— The task —
Could you continue the comment thread about friending forum members on Facebook, picking up after its final comment?

Excerpted text START

I’d just end up forgetting who is who anyway.
Then again, TM is already in my favorite quotes box…
No. I won’t friend you people. I don’t know y’all in real life.
**repeats this to self over and over**
Well, I just organized everybody into a YSaC group among my f/b friends. But, I also have a “cheat sheet” so I can keep track of people by both real/facebook name and YSaC handle, too.
Astro, FWIW, YSACers are the only people I’ve friended who I don’t know in person, with a very few exceptions (those people are always good friends or spouses/partners of friends of mine – we may not have met in person but I definitely know who they are). Somehow, the people I get to know here I don’t mind “knowing” elsewhere, but this is the only example of that. I resisted rather a while before doing so, so I understand the disinclination.
You’re not the only one here who feels as you do – I requested someone on here who said (approximately), “No, I’ll keep my FB friends separate from YSAC” and that was all that needed to be said. It’s your prerogative. I’ll respect that more than someone who has elebenty kabillion “friends” but doesn’t actually know more than three of them in person. I don’t use my real name on here for a reason, so I understand privacy concerns, too.
Sorry to maunder on a bit there … I’m supposed to be doing time entry (hi, Andie!) and am procrastinating … displacement activity, ahoy!
I resisted for a while, too, but I’m glad for lots of reasons that I changed my mind, too many to list.
Astro, your rule is because you don’t want to be a hypocrite for bugging your sister about doing the same thing, right? And your sister is younger, right? Well, you could break your rule when you turn 16, and manipulate the fact that you’re now allowed to have a driver’s license into a reason why your judgment is better than hers, so therefore you’re better able to tell whether the people you’re talking to are really being themselves, or are just creepy weirdos.*
*Not that we aren’t weirdos on here, but…well, you know.

Excerpted text END
Data under study START

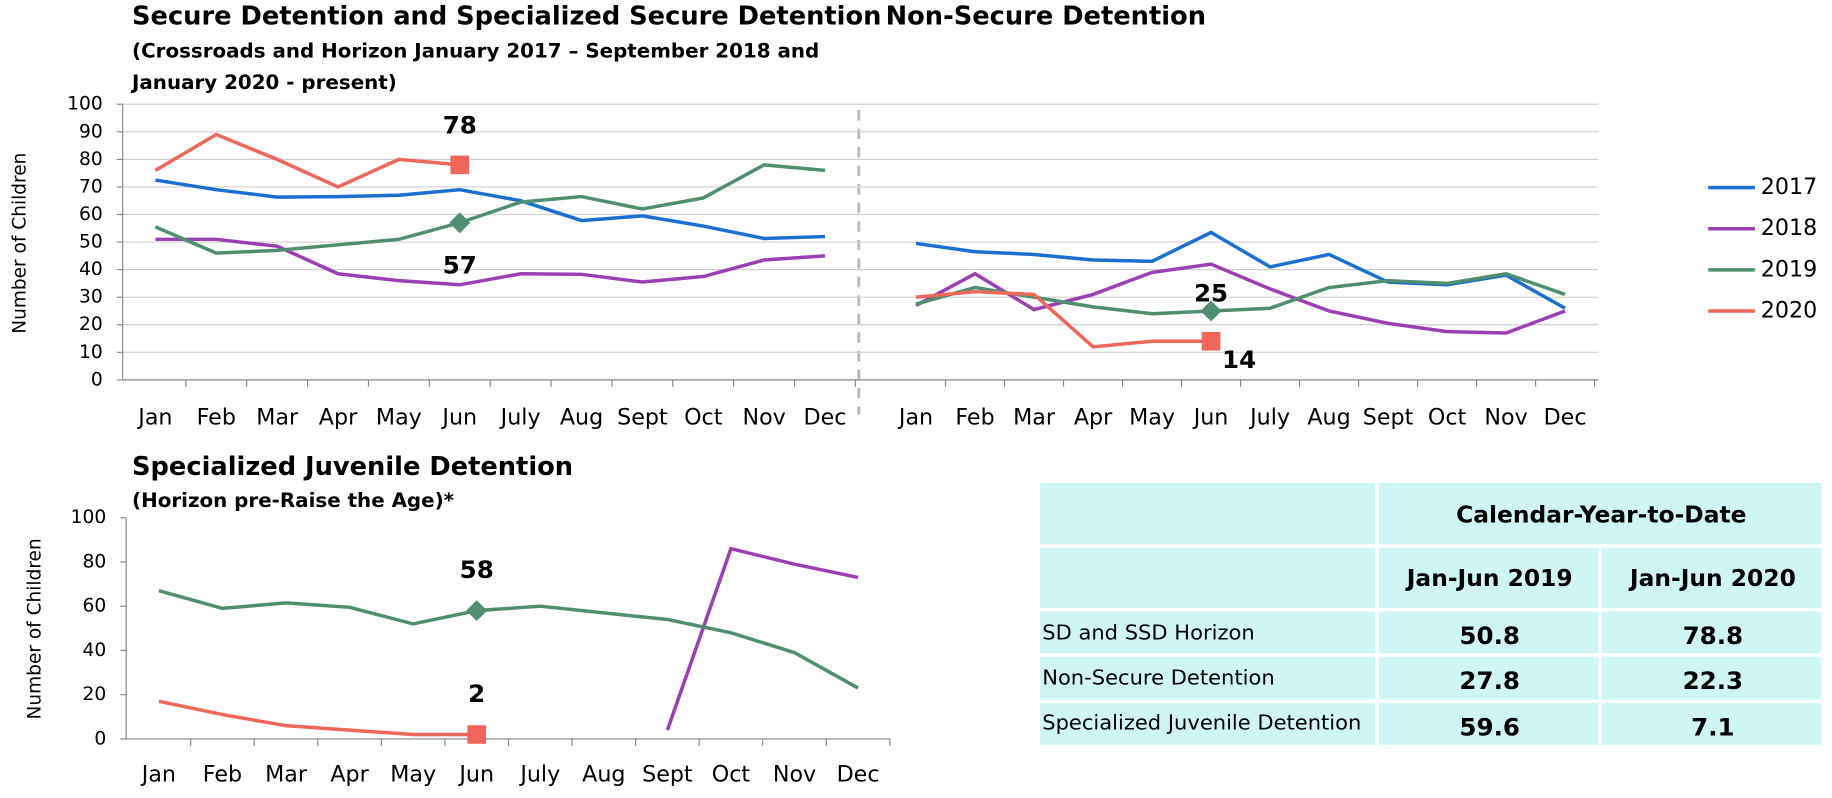 This screenshot has width=1832, height=798. I want to click on blank, so click(1208, 514).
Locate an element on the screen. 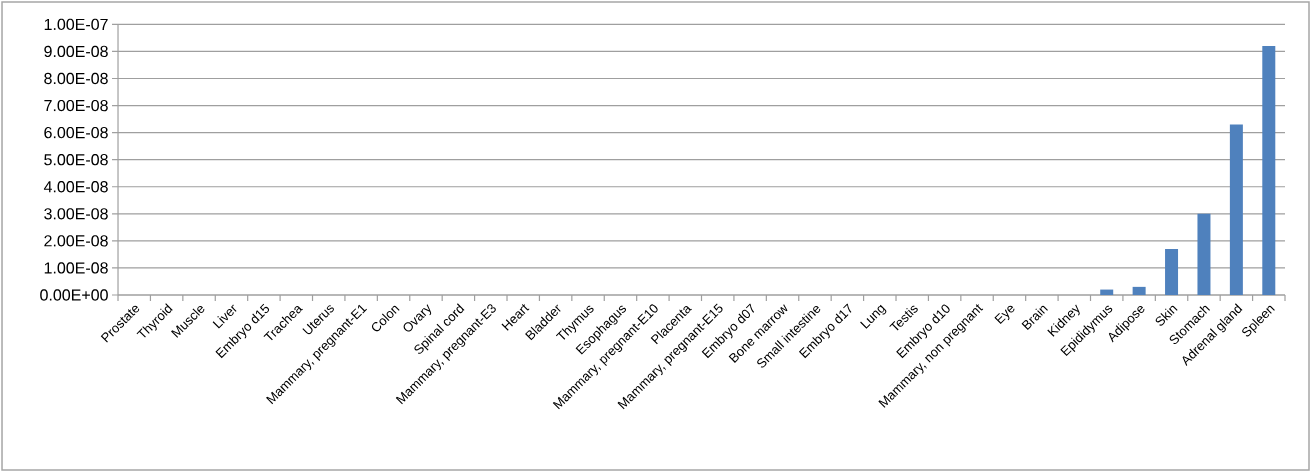 This screenshot has height=472, width=1311. y-tick-label: 7.00E-08 is located at coordinates (76, 106).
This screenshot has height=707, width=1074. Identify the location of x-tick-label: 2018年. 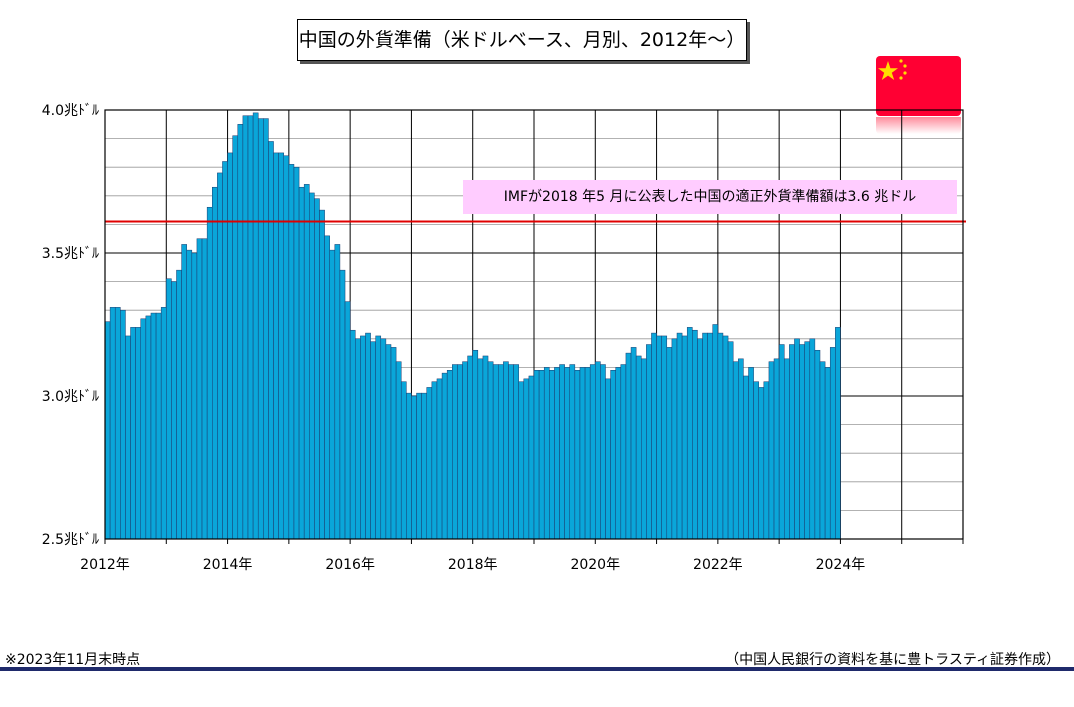
(473, 565).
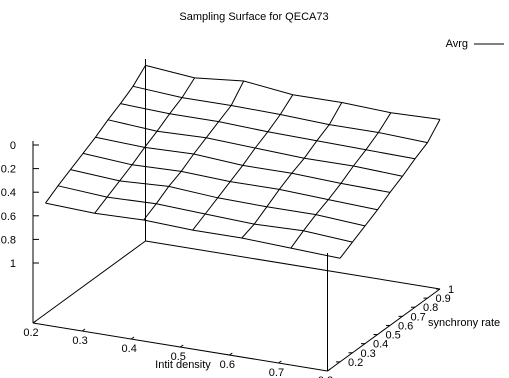 This screenshot has height=378, width=509. Describe the element at coordinates (13, 264) in the screenshot. I see `z-tick-label: 1` at that location.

Data under study END

— Result below —
We might be weird, but we’re not creepy.*
*I hope.
My husband has come up with the best way to differentiate between weird and creepy. Weird is weird, but creepy is weird with it’s penis out. So that being said, most of us are just weird. π
*I don’t do facebook. If it is important, I have email and a phone. If anyone here has a burning desire to tell me something, we have the forum.
I haven’t heard any creative acronyms with the W now that I’ve moved east of the Mississippi, but Oregon used the K to spell out things all the time. Never heard anything quite that inappropriate though.
There was (and probably still is) a radio station in San Francisco with the call letters KOIT, but that was a play on Coit Tower not … another word beginning with “coit”. Those are the only “suggestive” call letters I know of.
Sarajean, you look … different. New haircut?
You like it?
:preens:
It’s the “I can’t
speelspell my own email address.” special at EB’s CUT’N Curl.Awww…Random puppy cuteness!
For once, he’s speechless!
Hehe….
π
I absolutely love that HamCan posted nothing but the picture of the itty bitty baby puppy, and got 6 adoors! Who would through doors at a puppy? We would!
Some radio call signs are classic. The “Zoo” the Dallas, KZEW.
KILT in Houston, though, never played a single Scot’s song, though.
But, they likely had call-sign envy of KIKR (even if the C&W was much, much better on KILT).
Always wondered what caused the call-sign KOTX to be approved. Probably better that they are but a 200W station.
In the early ’90’s, there was an FM station out of Glendale, CA that incorporated the letters L, I, and T into their call sign which started with the letter K.
I bet it was hard for some guys to find.
:returns to corner:
101.9 on the FM dial.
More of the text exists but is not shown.